Biologists in New Mexico have sounded the alarm after thousands of song birds were found dead in recent days.
New Mexico State University Professor Martha Desmond told local media that the reason for the mass die off is a mystery but could be tied to smoke from wildfires, or the recent cold weather.
The number of birds that have died may now be in the "millions", she said.
Scientists have reported North American bird populations have declined massively in recent years.
State biologists have asked people to report sightings of dead birds for further research to be conducted.
Some birds - including migratory warblers, swallows and bluebirds - were seen acting strangely before their deaths, according to witnesses.
"It's devastating. I don't think I've ever seen anything this horrible in my life," Prof Desmond, who works for the university's department of fish, wildlife, and conservation ecology, told KRQE-TV.
"When you're there, you know, picking them up off the ground and seeing the extent of it and then looking at all these carcasses come in," she continued.

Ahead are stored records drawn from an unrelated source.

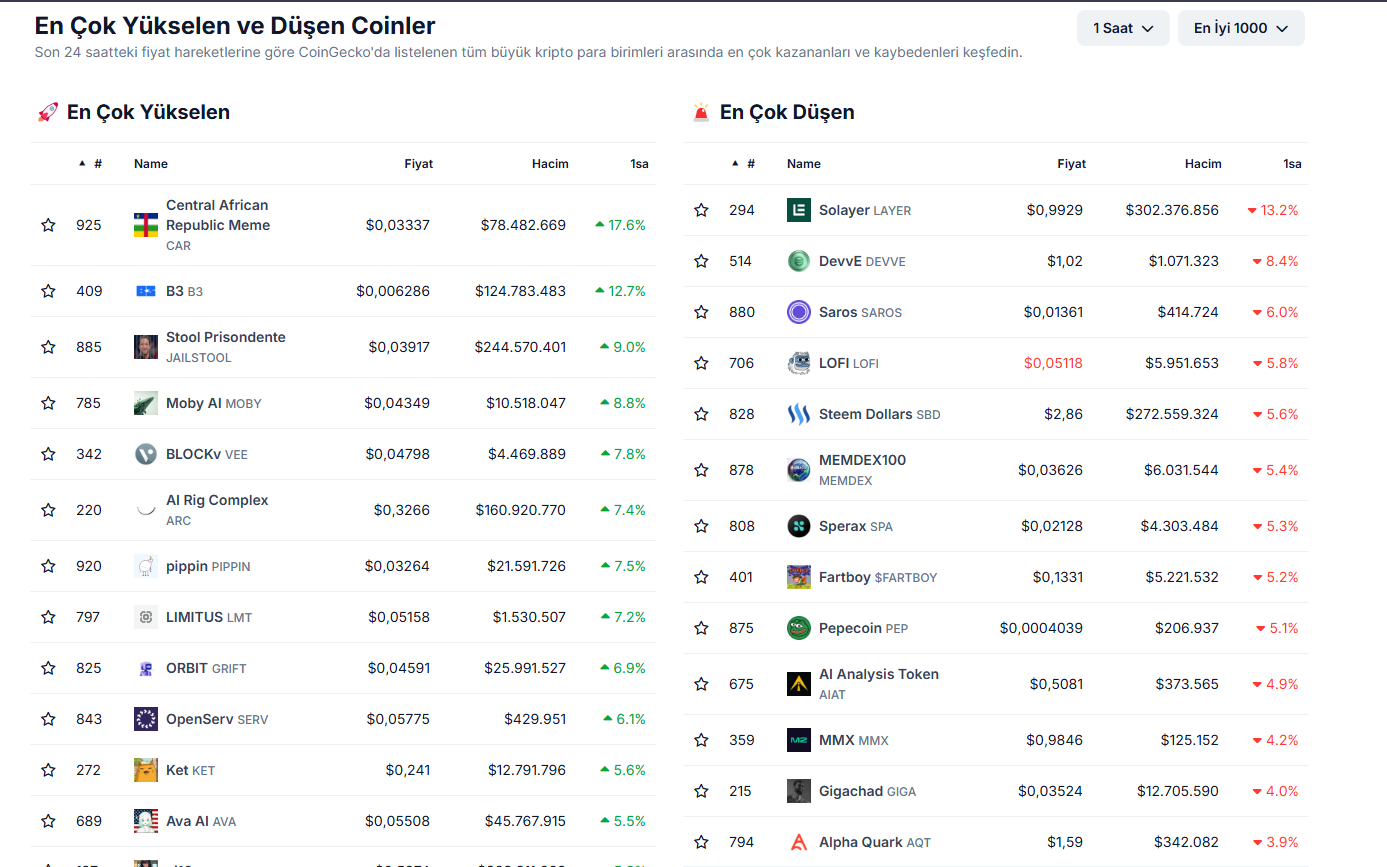Sort losers table by Hacim column
The image size is (1387, 867).
coord(1202,164)
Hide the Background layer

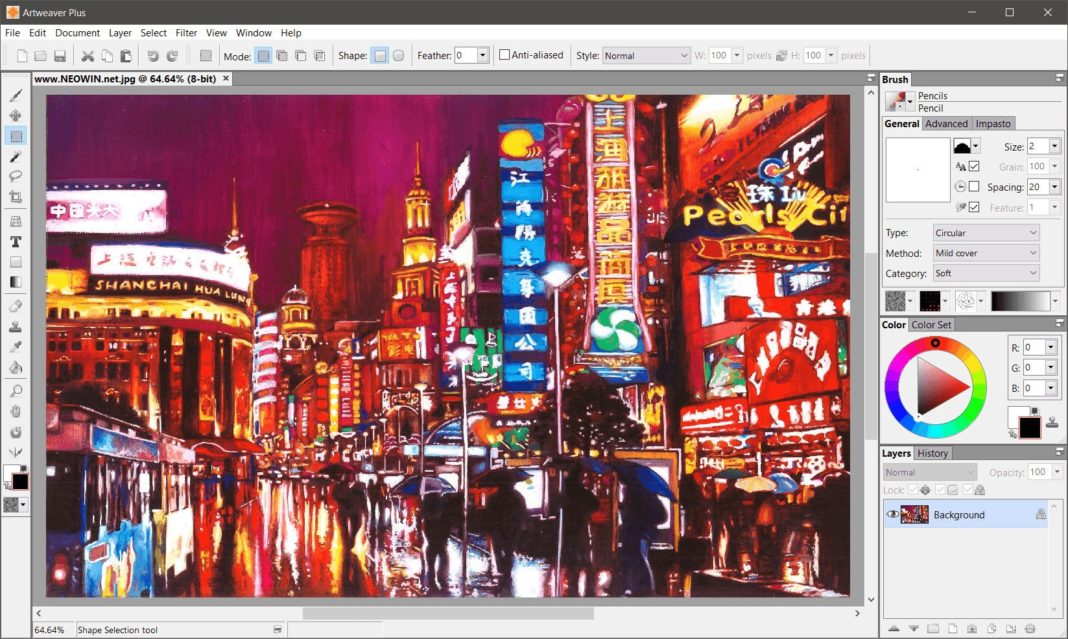coord(893,514)
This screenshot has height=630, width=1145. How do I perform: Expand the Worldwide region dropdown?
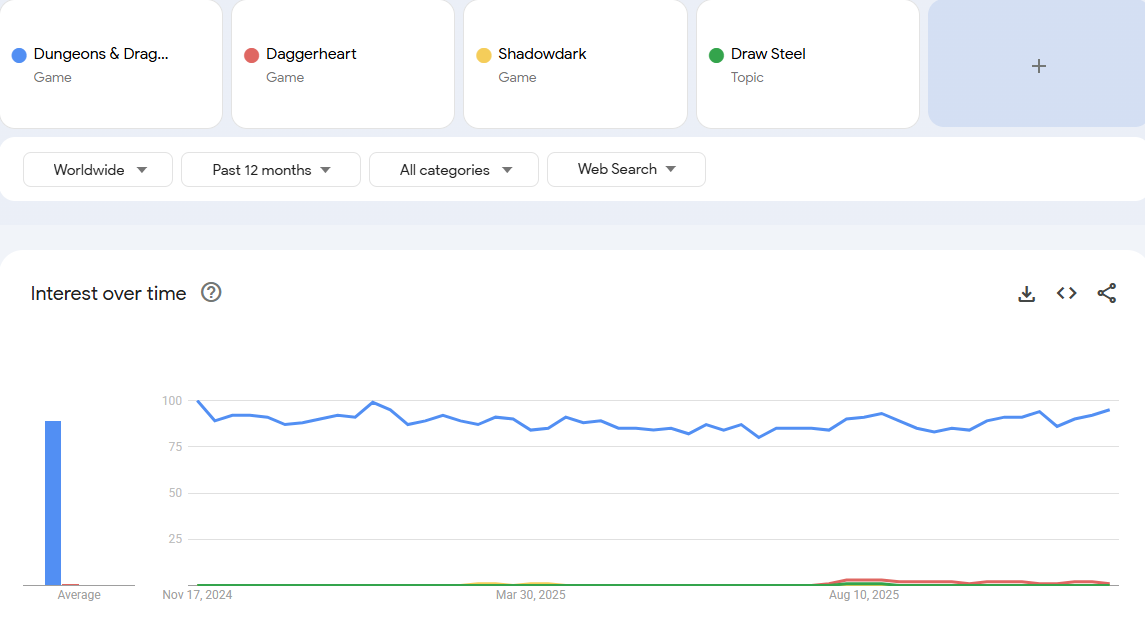(x=98, y=170)
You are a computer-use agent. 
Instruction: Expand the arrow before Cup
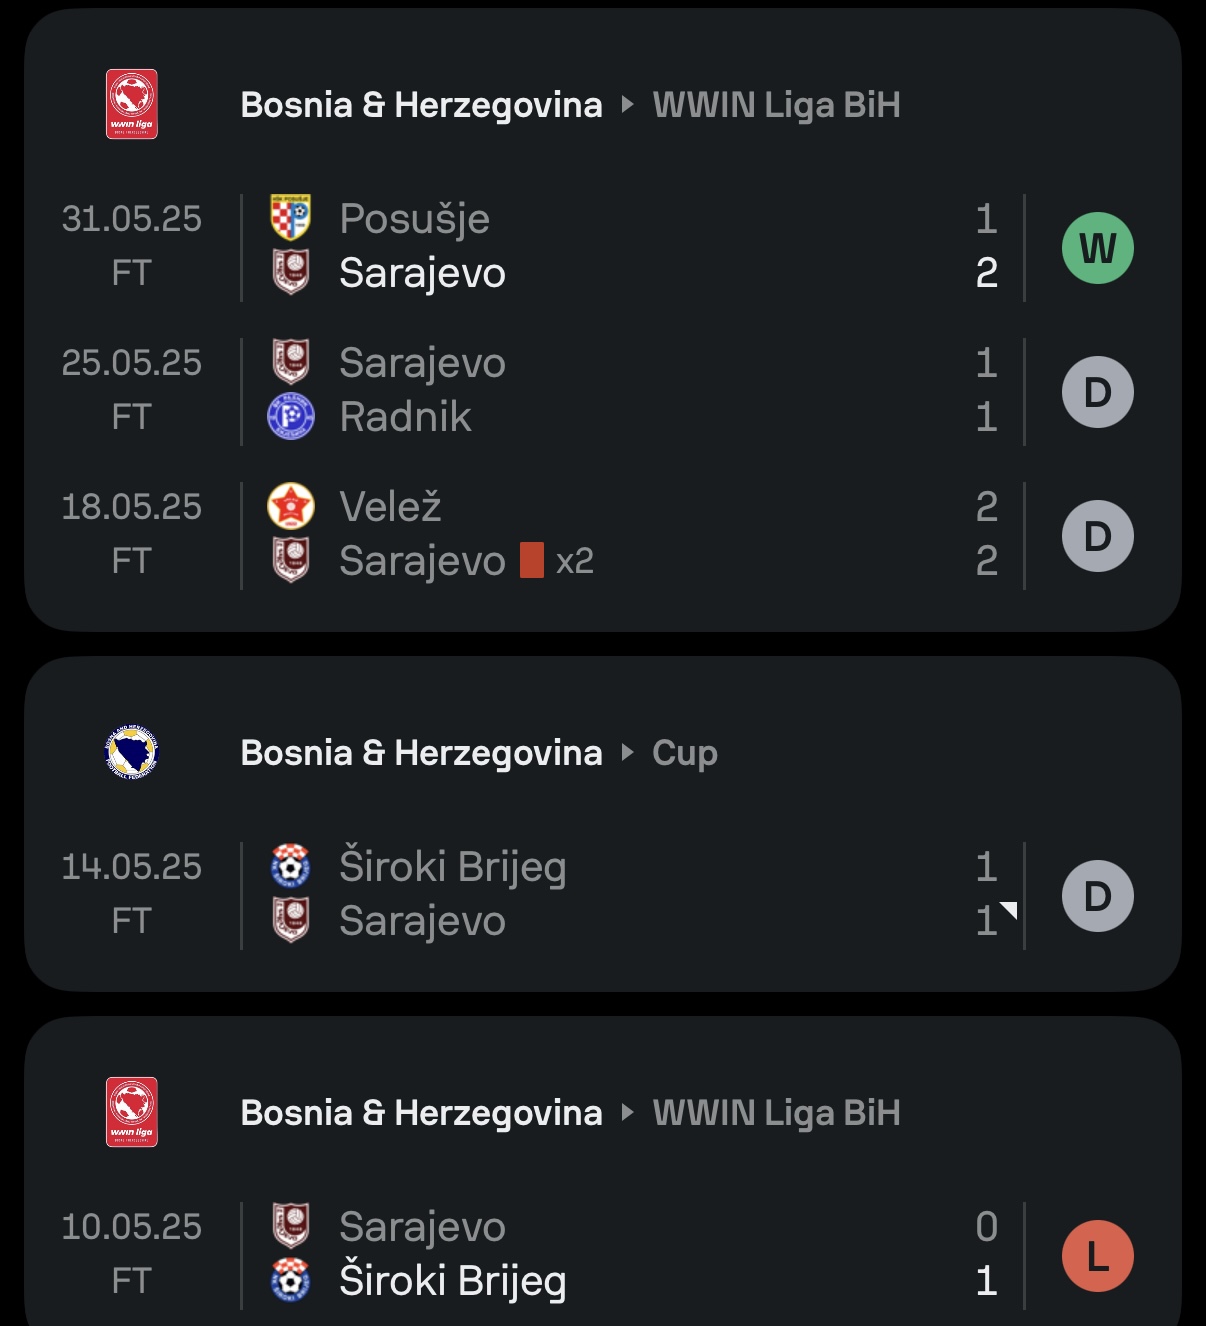(628, 752)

Neighbouring south-west states such as Colorado, Arizona, and Texas have also reported increased numbers of bird deaths.
Smoke from wildfires is thought to have affected the birds lungs, or forced them to change migratory routes. Recent snows in Colorado could also be a culprit, Prof Desmond said, adding that more will not be known until the animals carcasses can be studied.
Meanwhile, the US Forest Service in the Santa Fe National Forest have appealed for public help. In a tweet on Friday, the agency wrote that "unexplained songbird mortality has wildlife biologists in NM very concerned," and asked people to collect data from birds that they find.